Albert Takimoto was in the first group of Japanese Canadians who was enlisted by Captain Mollison to served in the British Army. He had been the first to be contacted by Mollison, and was the first volunteer in the group. A graduate of UBC, he was also designated as the leader of the group of twelve (Ito, p. 235, Theurer, page 240). He worked as a radio broadcaster at SEAC in Ceylon. He reported news items in Japanese four times at day (Ito, 1984, p. 236). The broadcasts were aimed at Japanese troops in the field (Theurer and Oue, 2021, p. 240) in Burma and Thailand. When Albert learned about the apocalyptic bombing of the city of Hiroshima on August 6, 1945, he used a dictionary to quickly translate the words “atom bomb” into Japanese and decided on genshi bakudan for use by Radio Ceylon. That was the first use of the expression genshi bakudan and it has become the accepted Japanese term (Theurer and Oue, 2021, p. 240).

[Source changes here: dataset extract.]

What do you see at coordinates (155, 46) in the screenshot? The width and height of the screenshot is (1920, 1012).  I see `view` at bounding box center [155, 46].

Edgar Iwamoto, who was in the second nisei group sent to India, was shocked to learn about the fate of Hiroshima, where he had lived from the ages of four to sixteen with his aunt. He was sure that his aunt, friends, neighbors, and relatives in the city were all dead (Ito, 1984, p. 246).

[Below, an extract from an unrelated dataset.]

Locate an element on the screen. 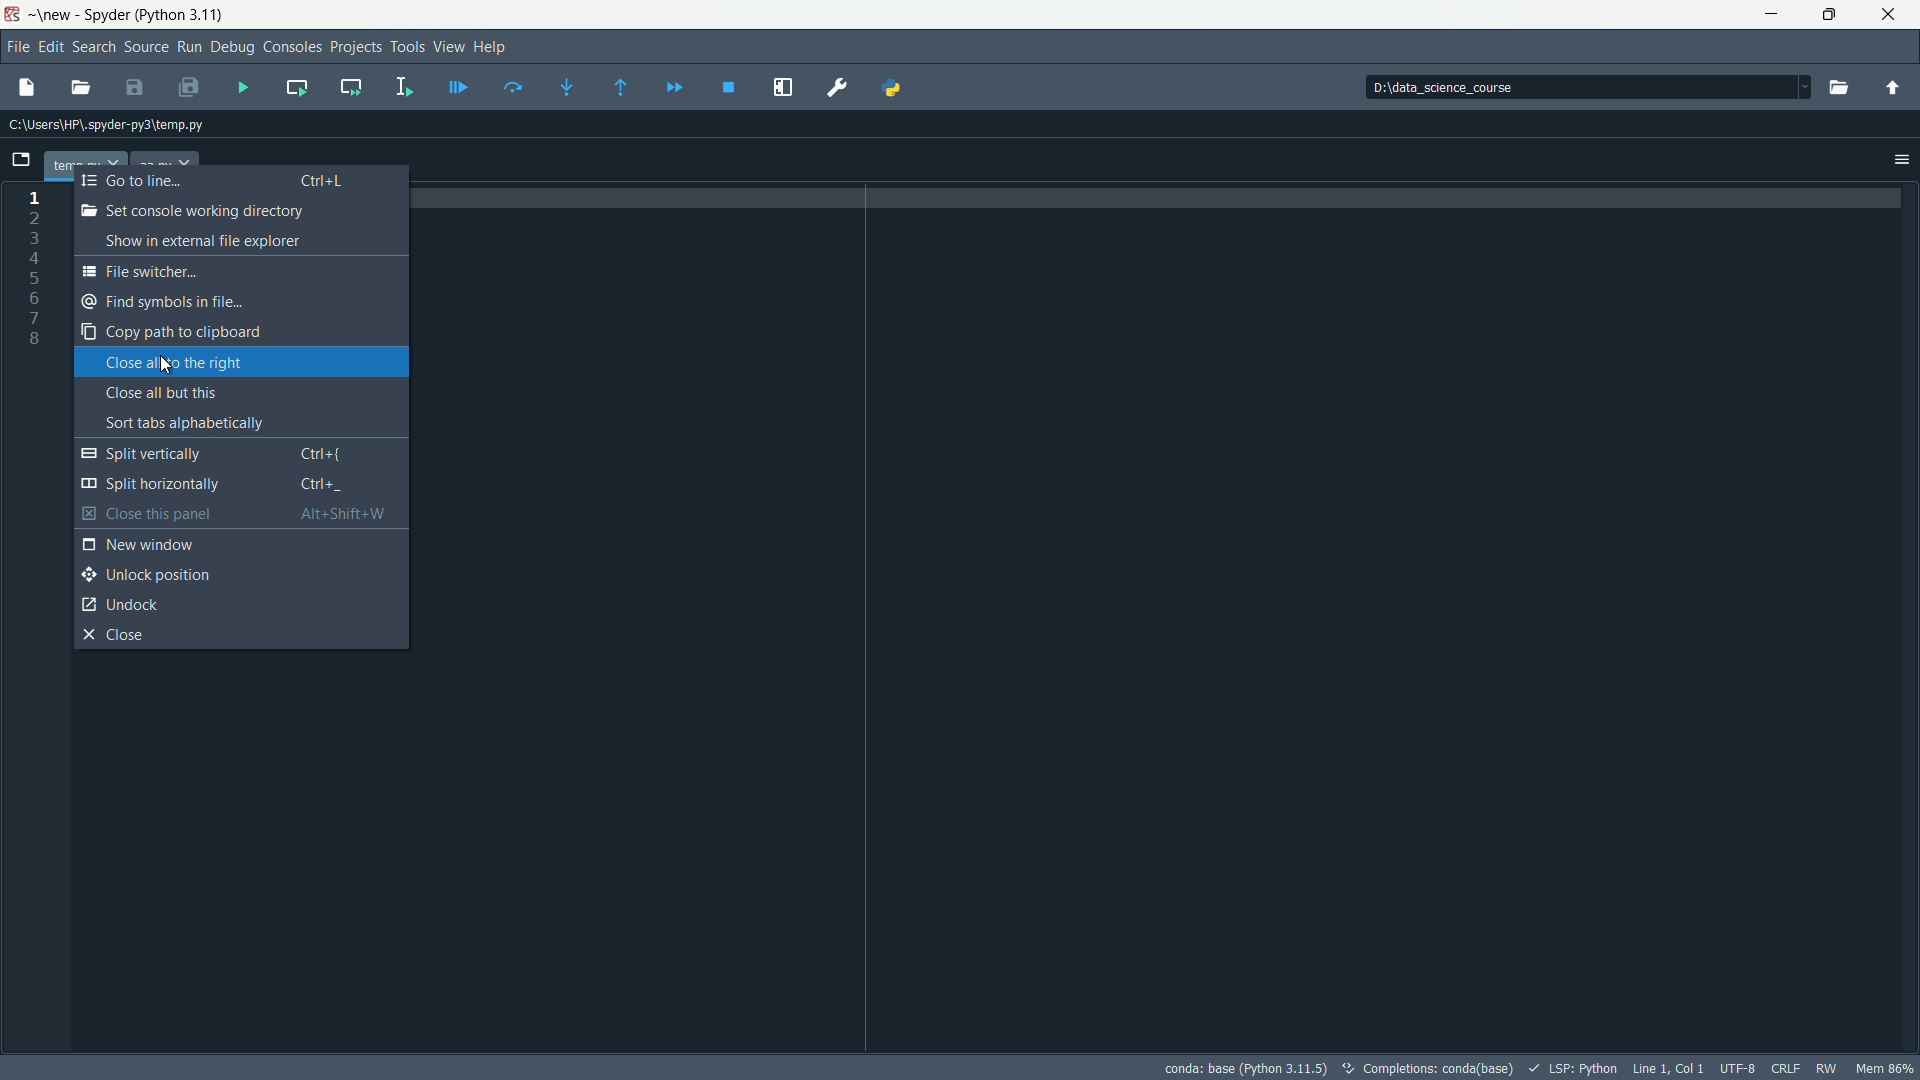 The image size is (1920, 1080). chnage to parent directory is located at coordinates (1891, 86).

After a second catastrophic bomb was dropped on Nagasaki, the Emperor of Japan announced on August 14, 1945 in a radio broadcast that Japan should surrender. The Second World War came to a sudden end.

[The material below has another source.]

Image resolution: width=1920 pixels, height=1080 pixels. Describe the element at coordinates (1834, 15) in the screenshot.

Nisei Affairs, a journal published by The Japanese Canadian Committee for Democracy, printed an editorial on Victory in Japan Day, expressing relief on Japan’s surrender and the effect of the war on Japanese Canadians: “Ever since the Japanese war machine invaded China, we Japanese Canadians have lived under the shadow of her guilt even though we had no part in her crime (Nisei Affairs, 1945, p. 2)”
As the war ended, the work of the nisei in southeast Asia shifted to liaising with Japanese soldiers in locations that Japan had previously captured. Nisei had to accept official surrenders and intercept soldiers who had committed war crimes (Moritsugu, 2015); they had to question surrendered personnel to determine what the Japanese had learned about the work and plans of the Allies.